In The Prince, Machiavelli's concept of virtue departs from the conventional meaning associated with the word, indicative of moral excellence. Machiavelli uses the Italian word virtù, which does not have an exact English equivalent. It seems to be closer in meaning to the Latin word virtus or manliness. Translators have difficulty in rendering virtù, often using several words referring to amoral qualities that skirt the question of evil, such as ingenuity or boldness. Virtù, simply put, is the ability of a ruler to do whatever must be done in order to achieve success.
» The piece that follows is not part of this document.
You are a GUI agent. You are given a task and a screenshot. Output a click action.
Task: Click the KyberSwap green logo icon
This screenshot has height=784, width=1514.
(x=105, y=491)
In Chapter VI, Machiavelli praises leaders like Cyrus, Romulus and Theseus and illustrates how these men rose to be princes without being dependent on fortune. Such men may face initial difficulties establishing their governance but once they do, they attain security with ease. However, Machiavelli is quick to state that fortune brought these men the opportunity to make use of their 'powers of mind'. Romulus would not have become the King of Rome if he had not remained in Alba and been abandoned at birth. It was necessary for Cyrus to find the Persian people discontented with the government of the Medes. Theseys too, could not have shown his skill had he not found the Athenians dispersed. Thus, virtù without opportunity to use it is wasted, while opportunity is wasted without virtù.
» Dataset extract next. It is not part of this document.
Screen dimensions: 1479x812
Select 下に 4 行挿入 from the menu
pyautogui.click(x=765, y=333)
In Chapter VII, Machiavelli considers how certain 'private citizens' become princes through good fortune, by luck or by the aid of others. Such rulers may acquire principalities with ease, but they encounter problems in maintaining their position. It is important that those who acquire states unexpectedly by fortune, are also men of great ability such as Fransesco Sforza, in order to lay a solid foundation. Cesare Borgia became a prince greatly dependent on the influence of his powerful father, Pope Alexander VI. He used force in the strategic conquest of foreign lands, established a loyal military force and developed cautious yet friendly relationships with neighbouring states. A man of great courage, Borgia radiates virtù but it is not enough to save him from an unfortunate end. The sudden death of his father and his own unexpected illness left him incapable of fully consolidating his power. It is worth noting that Machiavelli is approving of Borgia's tactics of deception and cruelty which led to a brief period of success.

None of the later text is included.